[Chewbie]

Good evening.

I have a unit question regarding molar absorptivity in Beer's law.

In lab, I measured the lambda max of a solution as 501.1 nm. Molar absorptivity in Beer's law requires the units M^-1 cm^-1.
Is there a way to convert from nm to M^-1 cm^-1?

I've searched far and wide and haven't found an answer to the issue.

edit: My instructor told me during lab that the measured lambda max is indeed the value to use for molar absorptivity.

[Borek]

Please get back to the Beer's law theory. Lambda max and molar absorptivity are two separate parameters, each with its own units.

edit: My instructor told me during lab that the measured lambda max is indeed the value to use for molar absorptivity.

That's completely wrong. Either you misunderstood each other or you should look for another instructor.

[Babcock_Hall]

Perhaps what the instructor meant was that one should use the molar absorptivity at λ_max.  I have seen this sort of issue come up before.  The values of molar absorptivity at other values of λ are necessarily smaller.

[Consequentium]

Good evening.

I have a unit question regarding molar absorptivity in Beer's law.

In lab, I measured the lambda max of a solution as 501.1 nm. Molar absorptivity in Beer's law requires the units M^-1 cm^-1.
Is there a way to convert from nm to M^-1 cm^-1?

I've searched far and wide and haven't found an answer to the issue.

edit: My instructor told me during lab that the measured lambda max is indeed the value to use for molar absorptivity.

Are you sure you didn't misunderstand it as you being able to use λ to get the molar absorptivity? Beer's Law is usually expressed as

A=εLc

You have A in terms of either λ absorbed or transmitted. Do you know what the concentration of what you're measuring is? The pathlength? Is this from a dataset or a problem? If all you have is a wavelength, the you need more information. Look for assumptions implied by the problem or lab assignment (this might mean checking your procedure). That's something I've seen before.

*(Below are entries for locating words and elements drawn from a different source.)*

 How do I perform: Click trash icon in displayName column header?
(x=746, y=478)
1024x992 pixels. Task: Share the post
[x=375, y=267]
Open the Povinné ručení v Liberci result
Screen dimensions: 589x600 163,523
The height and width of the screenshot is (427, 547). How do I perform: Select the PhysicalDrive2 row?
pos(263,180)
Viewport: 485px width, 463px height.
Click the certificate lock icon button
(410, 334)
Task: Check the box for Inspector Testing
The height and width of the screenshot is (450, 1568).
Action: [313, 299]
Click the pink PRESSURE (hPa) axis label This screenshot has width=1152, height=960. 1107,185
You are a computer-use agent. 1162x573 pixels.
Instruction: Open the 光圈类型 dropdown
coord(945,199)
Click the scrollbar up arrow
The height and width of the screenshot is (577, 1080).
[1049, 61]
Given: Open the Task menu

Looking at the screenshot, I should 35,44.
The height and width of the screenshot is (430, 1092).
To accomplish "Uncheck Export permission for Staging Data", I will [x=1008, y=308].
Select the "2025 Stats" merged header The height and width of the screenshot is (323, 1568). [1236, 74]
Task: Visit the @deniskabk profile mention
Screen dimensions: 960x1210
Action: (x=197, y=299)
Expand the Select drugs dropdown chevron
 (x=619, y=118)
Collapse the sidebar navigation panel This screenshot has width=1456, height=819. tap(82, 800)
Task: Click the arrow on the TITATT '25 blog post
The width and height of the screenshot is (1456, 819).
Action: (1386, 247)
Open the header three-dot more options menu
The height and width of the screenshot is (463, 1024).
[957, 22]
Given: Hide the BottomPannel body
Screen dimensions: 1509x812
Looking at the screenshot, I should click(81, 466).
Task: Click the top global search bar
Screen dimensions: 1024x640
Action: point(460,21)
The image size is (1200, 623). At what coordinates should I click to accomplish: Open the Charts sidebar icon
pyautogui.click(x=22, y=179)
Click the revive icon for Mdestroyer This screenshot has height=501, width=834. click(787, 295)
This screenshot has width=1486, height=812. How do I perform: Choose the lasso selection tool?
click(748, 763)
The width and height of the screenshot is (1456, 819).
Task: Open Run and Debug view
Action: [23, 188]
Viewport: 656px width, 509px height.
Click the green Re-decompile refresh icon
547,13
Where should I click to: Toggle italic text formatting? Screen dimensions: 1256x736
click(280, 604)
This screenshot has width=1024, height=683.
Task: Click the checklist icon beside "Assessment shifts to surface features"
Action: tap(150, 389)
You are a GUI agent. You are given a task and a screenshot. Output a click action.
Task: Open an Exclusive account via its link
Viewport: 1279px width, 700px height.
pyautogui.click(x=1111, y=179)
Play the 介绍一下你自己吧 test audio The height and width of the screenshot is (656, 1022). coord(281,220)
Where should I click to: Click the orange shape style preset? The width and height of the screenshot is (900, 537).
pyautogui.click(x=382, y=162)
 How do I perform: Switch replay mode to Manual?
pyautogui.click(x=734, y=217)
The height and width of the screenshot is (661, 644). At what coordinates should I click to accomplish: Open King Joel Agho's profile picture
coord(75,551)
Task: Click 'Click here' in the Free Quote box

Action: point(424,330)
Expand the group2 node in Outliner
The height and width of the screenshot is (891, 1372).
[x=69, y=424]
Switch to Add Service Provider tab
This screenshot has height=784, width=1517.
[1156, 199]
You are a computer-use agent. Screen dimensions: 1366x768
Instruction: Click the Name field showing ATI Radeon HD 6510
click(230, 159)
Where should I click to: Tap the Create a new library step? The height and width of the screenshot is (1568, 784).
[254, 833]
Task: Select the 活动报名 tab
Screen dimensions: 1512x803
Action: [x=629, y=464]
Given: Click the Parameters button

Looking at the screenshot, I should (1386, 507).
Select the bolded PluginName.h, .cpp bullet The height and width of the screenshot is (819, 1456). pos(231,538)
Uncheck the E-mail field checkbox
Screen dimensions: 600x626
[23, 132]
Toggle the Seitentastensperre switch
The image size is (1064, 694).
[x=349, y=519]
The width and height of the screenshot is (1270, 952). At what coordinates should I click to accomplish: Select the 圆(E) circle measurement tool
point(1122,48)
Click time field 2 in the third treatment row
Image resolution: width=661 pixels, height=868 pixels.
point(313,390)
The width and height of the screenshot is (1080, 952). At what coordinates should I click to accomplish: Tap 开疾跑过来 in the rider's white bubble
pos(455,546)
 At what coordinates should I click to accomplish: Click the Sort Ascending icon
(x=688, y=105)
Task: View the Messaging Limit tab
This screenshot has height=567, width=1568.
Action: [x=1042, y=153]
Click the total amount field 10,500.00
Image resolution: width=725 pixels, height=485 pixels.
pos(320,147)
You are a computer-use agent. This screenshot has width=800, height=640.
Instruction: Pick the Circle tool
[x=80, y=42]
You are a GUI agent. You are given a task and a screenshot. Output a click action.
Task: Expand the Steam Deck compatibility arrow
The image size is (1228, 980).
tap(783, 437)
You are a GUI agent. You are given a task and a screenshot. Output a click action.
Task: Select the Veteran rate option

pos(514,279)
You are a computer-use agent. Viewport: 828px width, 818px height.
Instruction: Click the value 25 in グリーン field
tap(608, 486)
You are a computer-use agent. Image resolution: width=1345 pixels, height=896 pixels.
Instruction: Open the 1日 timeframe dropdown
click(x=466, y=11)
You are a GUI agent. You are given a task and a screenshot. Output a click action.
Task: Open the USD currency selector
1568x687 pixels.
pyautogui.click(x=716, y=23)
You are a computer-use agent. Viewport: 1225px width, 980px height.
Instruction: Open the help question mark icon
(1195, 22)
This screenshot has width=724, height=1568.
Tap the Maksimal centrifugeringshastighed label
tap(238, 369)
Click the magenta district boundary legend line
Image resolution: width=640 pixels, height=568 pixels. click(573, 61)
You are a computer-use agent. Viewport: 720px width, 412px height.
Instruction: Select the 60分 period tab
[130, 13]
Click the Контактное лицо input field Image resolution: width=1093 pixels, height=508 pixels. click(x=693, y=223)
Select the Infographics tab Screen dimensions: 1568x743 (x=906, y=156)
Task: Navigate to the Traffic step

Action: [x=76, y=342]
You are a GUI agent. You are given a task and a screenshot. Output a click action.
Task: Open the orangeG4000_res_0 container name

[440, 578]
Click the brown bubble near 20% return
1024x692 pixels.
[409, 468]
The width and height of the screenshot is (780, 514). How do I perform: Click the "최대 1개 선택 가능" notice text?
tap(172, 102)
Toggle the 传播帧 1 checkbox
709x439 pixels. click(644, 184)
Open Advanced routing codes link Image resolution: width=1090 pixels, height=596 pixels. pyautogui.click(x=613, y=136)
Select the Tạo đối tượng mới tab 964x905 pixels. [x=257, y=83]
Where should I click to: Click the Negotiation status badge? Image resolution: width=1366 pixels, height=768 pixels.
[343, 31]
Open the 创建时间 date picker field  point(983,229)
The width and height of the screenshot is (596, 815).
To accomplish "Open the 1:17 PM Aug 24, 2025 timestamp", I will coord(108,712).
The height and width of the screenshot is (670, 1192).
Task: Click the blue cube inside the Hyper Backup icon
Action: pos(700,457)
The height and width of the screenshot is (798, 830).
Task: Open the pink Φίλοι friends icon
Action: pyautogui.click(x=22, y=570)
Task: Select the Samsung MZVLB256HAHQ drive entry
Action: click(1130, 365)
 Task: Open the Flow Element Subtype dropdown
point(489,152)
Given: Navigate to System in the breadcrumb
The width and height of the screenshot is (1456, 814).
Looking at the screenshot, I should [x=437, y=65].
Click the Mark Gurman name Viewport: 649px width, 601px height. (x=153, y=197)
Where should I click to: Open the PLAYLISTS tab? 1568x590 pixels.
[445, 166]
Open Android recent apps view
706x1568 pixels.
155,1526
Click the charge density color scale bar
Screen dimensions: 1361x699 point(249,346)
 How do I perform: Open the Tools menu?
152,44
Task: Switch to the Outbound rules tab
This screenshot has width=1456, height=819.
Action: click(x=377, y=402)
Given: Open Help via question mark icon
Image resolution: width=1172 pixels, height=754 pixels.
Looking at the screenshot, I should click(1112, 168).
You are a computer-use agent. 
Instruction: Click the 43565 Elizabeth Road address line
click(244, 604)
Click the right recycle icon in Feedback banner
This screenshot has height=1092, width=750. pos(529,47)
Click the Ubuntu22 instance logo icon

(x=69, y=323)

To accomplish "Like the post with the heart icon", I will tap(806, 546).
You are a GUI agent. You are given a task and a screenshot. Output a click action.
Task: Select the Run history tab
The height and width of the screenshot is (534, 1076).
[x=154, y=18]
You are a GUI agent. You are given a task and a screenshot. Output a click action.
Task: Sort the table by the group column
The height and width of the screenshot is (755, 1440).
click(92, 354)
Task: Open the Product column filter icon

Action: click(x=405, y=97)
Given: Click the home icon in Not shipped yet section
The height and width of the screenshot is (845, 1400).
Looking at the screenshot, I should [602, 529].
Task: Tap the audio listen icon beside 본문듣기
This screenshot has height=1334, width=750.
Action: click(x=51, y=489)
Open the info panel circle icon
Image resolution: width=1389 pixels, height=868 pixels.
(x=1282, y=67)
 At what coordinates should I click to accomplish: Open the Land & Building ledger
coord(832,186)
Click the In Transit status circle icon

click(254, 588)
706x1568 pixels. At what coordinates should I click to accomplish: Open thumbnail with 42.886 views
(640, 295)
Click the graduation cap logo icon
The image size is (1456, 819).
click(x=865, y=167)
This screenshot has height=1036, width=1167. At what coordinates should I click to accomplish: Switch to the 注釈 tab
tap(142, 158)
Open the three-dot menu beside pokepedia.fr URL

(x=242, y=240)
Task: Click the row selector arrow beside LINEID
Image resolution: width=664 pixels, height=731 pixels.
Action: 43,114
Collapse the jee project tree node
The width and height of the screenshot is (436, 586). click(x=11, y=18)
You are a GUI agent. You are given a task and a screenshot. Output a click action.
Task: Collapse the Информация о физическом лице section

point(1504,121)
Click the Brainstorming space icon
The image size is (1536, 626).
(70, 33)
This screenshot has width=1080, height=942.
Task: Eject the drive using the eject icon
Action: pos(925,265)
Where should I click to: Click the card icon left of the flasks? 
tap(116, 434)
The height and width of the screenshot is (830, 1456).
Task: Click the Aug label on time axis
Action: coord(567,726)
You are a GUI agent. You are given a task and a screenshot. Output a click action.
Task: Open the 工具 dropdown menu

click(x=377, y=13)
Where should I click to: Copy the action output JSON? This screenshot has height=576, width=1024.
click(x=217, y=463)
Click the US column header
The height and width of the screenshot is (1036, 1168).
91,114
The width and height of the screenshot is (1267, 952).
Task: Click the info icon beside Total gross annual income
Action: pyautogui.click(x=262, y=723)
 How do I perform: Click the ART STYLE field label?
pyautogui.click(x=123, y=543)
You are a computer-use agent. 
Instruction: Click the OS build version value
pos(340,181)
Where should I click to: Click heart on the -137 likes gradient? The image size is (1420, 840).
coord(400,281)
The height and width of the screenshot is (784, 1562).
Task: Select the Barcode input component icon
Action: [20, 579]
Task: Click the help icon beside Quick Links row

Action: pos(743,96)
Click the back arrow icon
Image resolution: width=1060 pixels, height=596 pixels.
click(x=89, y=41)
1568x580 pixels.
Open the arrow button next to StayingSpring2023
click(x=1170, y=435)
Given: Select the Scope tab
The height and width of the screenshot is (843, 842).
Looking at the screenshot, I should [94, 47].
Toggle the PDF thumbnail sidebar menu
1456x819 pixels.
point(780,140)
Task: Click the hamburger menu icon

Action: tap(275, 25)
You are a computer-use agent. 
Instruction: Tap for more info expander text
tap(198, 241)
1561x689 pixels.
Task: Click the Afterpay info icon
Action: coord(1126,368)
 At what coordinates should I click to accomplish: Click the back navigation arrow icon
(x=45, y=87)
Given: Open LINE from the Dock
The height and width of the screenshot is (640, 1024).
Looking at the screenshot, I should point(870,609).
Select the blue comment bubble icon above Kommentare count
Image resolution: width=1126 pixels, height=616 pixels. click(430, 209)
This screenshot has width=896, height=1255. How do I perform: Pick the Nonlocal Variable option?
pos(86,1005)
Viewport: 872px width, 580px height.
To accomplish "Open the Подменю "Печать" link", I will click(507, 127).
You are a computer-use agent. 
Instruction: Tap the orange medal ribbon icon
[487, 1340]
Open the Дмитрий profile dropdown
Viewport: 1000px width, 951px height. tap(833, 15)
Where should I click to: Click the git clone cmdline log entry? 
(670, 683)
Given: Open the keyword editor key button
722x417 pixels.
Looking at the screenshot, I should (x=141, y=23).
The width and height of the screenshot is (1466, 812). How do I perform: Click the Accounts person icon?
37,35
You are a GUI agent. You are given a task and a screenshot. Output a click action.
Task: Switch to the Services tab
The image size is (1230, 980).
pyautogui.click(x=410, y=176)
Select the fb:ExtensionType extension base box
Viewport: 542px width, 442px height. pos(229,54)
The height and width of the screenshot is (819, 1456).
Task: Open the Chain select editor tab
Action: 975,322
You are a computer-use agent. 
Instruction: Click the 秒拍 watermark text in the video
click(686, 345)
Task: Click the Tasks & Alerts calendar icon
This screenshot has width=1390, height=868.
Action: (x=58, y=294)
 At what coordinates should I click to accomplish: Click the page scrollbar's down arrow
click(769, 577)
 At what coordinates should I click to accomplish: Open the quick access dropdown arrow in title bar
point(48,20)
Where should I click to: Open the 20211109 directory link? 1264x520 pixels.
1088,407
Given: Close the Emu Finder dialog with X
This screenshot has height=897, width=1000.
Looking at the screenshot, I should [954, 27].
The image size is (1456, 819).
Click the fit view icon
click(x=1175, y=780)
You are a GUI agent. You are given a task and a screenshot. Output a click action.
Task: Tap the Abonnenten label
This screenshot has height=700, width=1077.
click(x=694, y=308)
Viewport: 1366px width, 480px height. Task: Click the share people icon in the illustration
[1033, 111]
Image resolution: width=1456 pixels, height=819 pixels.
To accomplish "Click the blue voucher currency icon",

Edit: I should clarify that when I say "or transmitted," I've seen questions that ask to convert absorbance to transmittance and vice versa. Not that A is transmittance.

[Doc048]

The following is an excerpt from Cataldo, et. al.;Determination of the Integrated Molar Absorptivity and Molar Extinction Coefficient of Hydrogenated Fullerenes at http://www.iac.es/preprints/files/PP12062.pdf. This might be helpful in shedding some light on your question.

Molar Absortivity and the Molar Extinction Coefficient
If Iₒ is the incident intensity (radiant power) of monochromatic radiation entering a sample and I the intensity after passing throught he sample, then the logarithm of the ratio Iₒ/I is the absorbance A (1):
                                                                            A = Log[Iₒ/I] = єbc                                                        Equation 1
According to the Beer-Lambert Law, the absorbance is directly proportional to the thickness b (or, optical path length) and the concentration c of the absorbing molecules in the infrared beam in moles/liter ( = Molarity ). This is, also true for UV-Vis Spectrophotometry as well.  As shown in equation 1, the proportionality constant linking absorbance with the optical path length and with concentration is є, known as the molar absorptivity or more commonly known in the literature as 'molar extinction coefficient' whose typical physical dimensions are L▪cm⁻¹▪mol⁻¹.

Centimeters (cm) can be converted to nanometers (nm) but Molarity is a mass (moles) per unit volume (liters) term and represents different fundamental quantities.  Would be like trying to convert inches into pounds. Not going to happen.  :-)

1.   Colthup, N.B., Daly, L.H., and Wiberley, S.E. (1990) Introduction to Infrared and Raman Spectroscopy, 3rd. ed., Academic Press: SanDiego, pp. 100 – 103.